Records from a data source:
- - -
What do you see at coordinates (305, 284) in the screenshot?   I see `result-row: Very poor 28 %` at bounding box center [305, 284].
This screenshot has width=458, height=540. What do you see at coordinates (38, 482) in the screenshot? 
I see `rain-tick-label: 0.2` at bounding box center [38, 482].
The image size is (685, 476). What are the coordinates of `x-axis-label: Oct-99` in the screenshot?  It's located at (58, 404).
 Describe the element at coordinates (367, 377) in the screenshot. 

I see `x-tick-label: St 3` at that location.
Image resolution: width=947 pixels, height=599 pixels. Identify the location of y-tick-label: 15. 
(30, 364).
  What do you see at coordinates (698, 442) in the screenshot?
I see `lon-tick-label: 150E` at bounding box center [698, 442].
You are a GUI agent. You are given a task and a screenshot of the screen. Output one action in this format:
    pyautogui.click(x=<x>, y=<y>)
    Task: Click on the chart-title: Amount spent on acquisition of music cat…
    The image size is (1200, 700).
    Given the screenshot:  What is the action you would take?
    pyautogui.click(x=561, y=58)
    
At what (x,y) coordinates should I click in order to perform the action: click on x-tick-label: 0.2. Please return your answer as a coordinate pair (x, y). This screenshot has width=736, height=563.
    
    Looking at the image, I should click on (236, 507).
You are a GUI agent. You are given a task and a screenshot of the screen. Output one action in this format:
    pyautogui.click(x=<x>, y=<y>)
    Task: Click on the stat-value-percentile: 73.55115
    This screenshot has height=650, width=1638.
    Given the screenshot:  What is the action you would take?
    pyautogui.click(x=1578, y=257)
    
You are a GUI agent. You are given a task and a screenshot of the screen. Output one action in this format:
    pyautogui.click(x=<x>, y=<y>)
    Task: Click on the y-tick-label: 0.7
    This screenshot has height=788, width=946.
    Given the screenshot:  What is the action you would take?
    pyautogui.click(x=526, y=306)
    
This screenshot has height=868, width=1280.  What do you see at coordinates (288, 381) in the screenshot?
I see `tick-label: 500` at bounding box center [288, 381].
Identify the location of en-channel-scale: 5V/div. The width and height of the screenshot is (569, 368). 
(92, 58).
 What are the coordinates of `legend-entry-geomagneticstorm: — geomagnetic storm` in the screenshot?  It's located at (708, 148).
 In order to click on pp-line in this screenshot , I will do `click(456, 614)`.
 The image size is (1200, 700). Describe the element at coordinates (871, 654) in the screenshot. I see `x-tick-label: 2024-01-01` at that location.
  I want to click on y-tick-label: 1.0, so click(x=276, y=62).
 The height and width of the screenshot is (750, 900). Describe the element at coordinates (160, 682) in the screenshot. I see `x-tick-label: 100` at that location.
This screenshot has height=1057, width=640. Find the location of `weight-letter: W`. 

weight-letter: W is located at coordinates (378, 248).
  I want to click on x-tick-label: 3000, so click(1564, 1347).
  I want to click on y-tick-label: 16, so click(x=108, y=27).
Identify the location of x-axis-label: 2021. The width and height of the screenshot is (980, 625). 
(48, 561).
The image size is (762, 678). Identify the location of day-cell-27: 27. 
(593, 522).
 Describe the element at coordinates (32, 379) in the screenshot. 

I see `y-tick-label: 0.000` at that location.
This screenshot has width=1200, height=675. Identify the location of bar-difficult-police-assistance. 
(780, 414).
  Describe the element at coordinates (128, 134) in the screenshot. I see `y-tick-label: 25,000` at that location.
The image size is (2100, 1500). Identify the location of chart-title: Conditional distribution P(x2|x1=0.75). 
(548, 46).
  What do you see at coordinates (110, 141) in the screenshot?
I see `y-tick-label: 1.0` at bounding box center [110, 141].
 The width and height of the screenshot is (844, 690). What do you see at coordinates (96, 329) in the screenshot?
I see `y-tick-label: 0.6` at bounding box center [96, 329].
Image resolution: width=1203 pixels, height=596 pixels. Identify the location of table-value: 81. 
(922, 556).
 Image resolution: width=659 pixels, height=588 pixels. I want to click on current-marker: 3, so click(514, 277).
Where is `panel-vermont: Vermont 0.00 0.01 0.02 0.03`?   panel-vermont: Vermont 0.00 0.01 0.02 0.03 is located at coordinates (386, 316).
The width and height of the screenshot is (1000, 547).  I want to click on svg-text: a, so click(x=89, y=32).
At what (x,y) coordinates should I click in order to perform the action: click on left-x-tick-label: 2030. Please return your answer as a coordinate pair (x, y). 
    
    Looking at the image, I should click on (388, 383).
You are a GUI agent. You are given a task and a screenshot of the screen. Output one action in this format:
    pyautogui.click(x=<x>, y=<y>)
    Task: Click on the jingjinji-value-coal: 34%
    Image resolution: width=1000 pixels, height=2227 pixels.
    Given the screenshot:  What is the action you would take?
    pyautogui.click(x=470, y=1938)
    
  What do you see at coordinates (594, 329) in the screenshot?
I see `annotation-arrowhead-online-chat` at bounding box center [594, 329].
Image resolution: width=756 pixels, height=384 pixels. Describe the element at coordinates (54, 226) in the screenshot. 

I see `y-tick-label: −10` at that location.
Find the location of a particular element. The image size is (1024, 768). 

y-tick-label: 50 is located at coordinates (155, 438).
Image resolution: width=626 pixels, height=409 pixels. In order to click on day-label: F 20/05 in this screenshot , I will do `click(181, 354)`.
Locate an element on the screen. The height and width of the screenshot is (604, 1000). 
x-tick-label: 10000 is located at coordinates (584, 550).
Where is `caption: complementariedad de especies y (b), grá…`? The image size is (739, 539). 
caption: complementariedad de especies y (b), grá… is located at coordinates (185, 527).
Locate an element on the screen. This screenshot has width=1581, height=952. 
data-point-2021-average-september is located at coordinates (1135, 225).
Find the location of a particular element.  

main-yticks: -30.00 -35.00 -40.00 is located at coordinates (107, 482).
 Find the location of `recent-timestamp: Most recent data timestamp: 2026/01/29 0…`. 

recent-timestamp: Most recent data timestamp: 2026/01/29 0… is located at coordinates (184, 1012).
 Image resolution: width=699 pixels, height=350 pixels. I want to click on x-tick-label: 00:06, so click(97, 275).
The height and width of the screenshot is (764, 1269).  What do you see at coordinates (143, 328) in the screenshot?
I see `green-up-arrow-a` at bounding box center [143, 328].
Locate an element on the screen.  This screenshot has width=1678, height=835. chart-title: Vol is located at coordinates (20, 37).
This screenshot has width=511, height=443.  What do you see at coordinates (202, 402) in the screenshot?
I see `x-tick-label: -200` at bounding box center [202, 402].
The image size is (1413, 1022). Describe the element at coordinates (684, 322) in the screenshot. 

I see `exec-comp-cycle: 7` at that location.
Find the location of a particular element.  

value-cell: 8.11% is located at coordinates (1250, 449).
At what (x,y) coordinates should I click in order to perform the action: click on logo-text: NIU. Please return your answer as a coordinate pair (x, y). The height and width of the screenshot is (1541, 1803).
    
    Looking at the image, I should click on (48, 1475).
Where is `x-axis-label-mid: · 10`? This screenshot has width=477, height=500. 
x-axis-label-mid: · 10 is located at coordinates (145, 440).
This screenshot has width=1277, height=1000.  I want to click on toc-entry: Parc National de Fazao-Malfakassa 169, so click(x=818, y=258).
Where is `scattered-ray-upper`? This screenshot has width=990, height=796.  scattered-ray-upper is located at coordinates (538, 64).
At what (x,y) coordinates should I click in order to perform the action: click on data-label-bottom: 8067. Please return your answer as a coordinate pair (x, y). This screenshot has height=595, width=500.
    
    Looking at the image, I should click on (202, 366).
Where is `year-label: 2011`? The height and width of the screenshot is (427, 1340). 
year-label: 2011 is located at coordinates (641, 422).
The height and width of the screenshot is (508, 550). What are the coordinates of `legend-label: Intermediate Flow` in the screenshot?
- - -
### WORK INSTRUCTIONS
Repeat all of the records above word for word, with nothing left out or changed.

### ANSWER
What do you see at coordinates (305, 284) in the screenshot?   I see `result-row: Very poor 28 %` at bounding box center [305, 284].
This screenshot has width=458, height=540. What do you see at coordinates (38, 482) in the screenshot? 
I see `rain-tick-label: 0.2` at bounding box center [38, 482].
The image size is (685, 476). What are the coordinates of `x-axis-label: Oct-99` in the screenshot?  It's located at (58, 404).
 Describe the element at coordinates (367, 377) in the screenshot. 

I see `x-tick-label: St 3` at that location.
Image resolution: width=947 pixels, height=599 pixels. Identify the location of y-tick-label: 15. 
(30, 364).
  What do you see at coordinates (698, 442) in the screenshot?
I see `lon-tick-label: 150E` at bounding box center [698, 442].
You are a GUI agent. You are given a task and a screenshot of the screen. Output one action in this format:
    pyautogui.click(x=<x>, y=<y>)
    Task: Click on the chart-title: Amount spent on acquisition of music cat…
    The image size is (1200, 700).
    Given the screenshot:  What is the action you would take?
    pyautogui.click(x=561, y=58)
    
At what (x,y) coordinates should I click in order to perform the action: click on x-tick-label: 0.2. Please return your answer as a coordinate pair (x, y). This screenshot has width=736, height=563.
    
    Looking at the image, I should click on (236, 507).
You are a GUI agent. You are given a task and a screenshot of the screen. Output one action in this format:
    pyautogui.click(x=<x>, y=<y>)
    Task: Click on the stat-value-percentile: 73.55115
    This screenshot has height=650, width=1638.
    Given the screenshot:  What is the action you would take?
    pyautogui.click(x=1578, y=257)
    
You are a GUI agent. You are given a task and a screenshot of the screen. Output one action in this format:
    pyautogui.click(x=<x>, y=<y>)
    Task: Click on the y-tick-label: 0.7
    This screenshot has height=788, width=946.
    Given the screenshot:  What is the action you would take?
    pyautogui.click(x=526, y=306)
    
This screenshot has height=868, width=1280.  What do you see at coordinates (288, 381) in the screenshot?
I see `tick-label: 500` at bounding box center [288, 381].
Identify the location of en-channel-scale: 5V/div. The width and height of the screenshot is (569, 368). 
(92, 58).
 What are the coordinates of `legend-entry-geomagneticstorm: — geomagnetic storm` in the screenshot?  It's located at (708, 148).
 In order to click on pp-line in this screenshot , I will do `click(456, 614)`.
 The image size is (1200, 700). Describe the element at coordinates (871, 654) in the screenshot. I see `x-tick-label: 2024-01-01` at that location.
  I want to click on y-tick-label: 1.0, so click(x=276, y=62).
 The height and width of the screenshot is (750, 900). Describe the element at coordinates (160, 682) in the screenshot. I see `x-tick-label: 100` at that location.
This screenshot has height=1057, width=640. Find the location of `weight-letter: W`. 

weight-letter: W is located at coordinates (378, 248).
  I want to click on x-tick-label: 3000, so click(1564, 1347).
  I want to click on y-tick-label: 16, so click(x=108, y=27).
Identify the location of x-axis-label: 2021. The width and height of the screenshot is (980, 625). 
(48, 561).
The image size is (762, 678). Identify the location of day-cell-27: 27. 
(593, 522).
 Describe the element at coordinates (32, 379) in the screenshot. 

I see `y-tick-label: 0.000` at that location.
This screenshot has width=1200, height=675. Identify the location of bar-difficult-police-assistance. 
(780, 414).
  Describe the element at coordinates (128, 134) in the screenshot. I see `y-tick-label: 25,000` at that location.
The image size is (2100, 1500). Identify the location of chart-title: Conditional distribution P(x2|x1=0.75). 
(548, 46).
  What do you see at coordinates (110, 141) in the screenshot?
I see `y-tick-label: 1.0` at bounding box center [110, 141].
 The width and height of the screenshot is (844, 690). What do you see at coordinates (96, 329) in the screenshot?
I see `y-tick-label: 0.6` at bounding box center [96, 329].
Image resolution: width=1203 pixels, height=596 pixels. Identify the location of table-value: 81. 
(922, 556).
 Image resolution: width=659 pixels, height=588 pixels. I want to click on current-marker: 3, so click(514, 277).
Where is `panel-vermont: Vermont 0.00 0.01 0.02 0.03`?   panel-vermont: Vermont 0.00 0.01 0.02 0.03 is located at coordinates (386, 316).
The width and height of the screenshot is (1000, 547).  I want to click on svg-text: a, so click(x=89, y=32).
At what (x,y) coordinates should I click in order to perform the action: click on left-x-tick-label: 2030. Please return your answer as a coordinate pair (x, y). 
    
    Looking at the image, I should click on (388, 383).
You are a GUI agent. You are given a task and a screenshot of the screen. Output one action in this format:
    pyautogui.click(x=<x>, y=<y>)
    Task: Click on the jingjinji-value-coal: 34%
    Image resolution: width=1000 pixels, height=2227 pixels.
    Given the screenshot:  What is the action you would take?
    pyautogui.click(x=470, y=1938)
    
  What do you see at coordinates (594, 329) in the screenshot?
I see `annotation-arrowhead-online-chat` at bounding box center [594, 329].
Image resolution: width=756 pixels, height=384 pixels. Describe the element at coordinates (54, 226) in the screenshot. 

I see `y-tick-label: −10` at that location.
Find the location of a particular element. The image size is (1024, 768). 

y-tick-label: 50 is located at coordinates (155, 438).
Image resolution: width=626 pixels, height=409 pixels. In order to click on day-label: F 20/05 in this screenshot , I will do `click(181, 354)`.
Locate an element on the screen. The height and width of the screenshot is (604, 1000). 
x-tick-label: 10000 is located at coordinates (584, 550).
Where is `caption: complementariedad de especies y (b), grá…`? The image size is (739, 539). 
caption: complementariedad de especies y (b), grá… is located at coordinates (185, 527).
Locate an element on the screen. This screenshot has width=1581, height=952. 
data-point-2021-average-september is located at coordinates (1135, 225).
Find the location of a particular element.  

main-yticks: -30.00 -35.00 -40.00 is located at coordinates (107, 482).
 Find the location of `recent-timestamp: Most recent data timestamp: 2026/01/29 0…`. 

recent-timestamp: Most recent data timestamp: 2026/01/29 0… is located at coordinates (184, 1012).
 Image resolution: width=699 pixels, height=350 pixels. I want to click on x-tick-label: 00:06, so click(97, 275).
The height and width of the screenshot is (764, 1269).  What do you see at coordinates (143, 328) in the screenshot?
I see `green-up-arrow-a` at bounding box center [143, 328].
Locate an element on the screen.  This screenshot has width=1678, height=835. chart-title: Vol is located at coordinates (20, 37).
This screenshot has width=511, height=443.  What do you see at coordinates (202, 402) in the screenshot?
I see `x-tick-label: -200` at bounding box center [202, 402].
The image size is (1413, 1022). Describe the element at coordinates (684, 322) in the screenshot. 

I see `exec-comp-cycle: 7` at that location.
Find the location of a particular element.  

value-cell: 8.11% is located at coordinates (1250, 449).
At what (x,y) coordinates should I click in order to perform the action: click on logo-text: NIU. Please return your answer as a coordinate pair (x, y). The height and width of the screenshot is (1541, 1803).
    
    Looking at the image, I should click on (48, 1475).
Where is `x-axis-label-mid: · 10`? This screenshot has width=477, height=500. 
x-axis-label-mid: · 10 is located at coordinates (145, 440).
This screenshot has width=1277, height=1000.  I want to click on toc-entry: Parc National de Fazao-Malfakassa 169, so click(x=818, y=258).
Where is `scattered-ray-upper`? This screenshot has width=990, height=796.  scattered-ray-upper is located at coordinates (538, 64).
At what (x,y) coordinates should I click in order to perform the action: click on data-label-bottom: 8067. Please return your answer as a coordinate pair (x, y). This screenshot has height=595, width=500.
    
    Looking at the image, I should click on (202, 366).
Where is `year-label: 2011`? The height and width of the screenshot is (427, 1340). 
year-label: 2011 is located at coordinates (641, 422).
The height and width of the screenshot is (508, 550). What are the coordinates of `legend-label: Intermediate Flow` in the screenshot?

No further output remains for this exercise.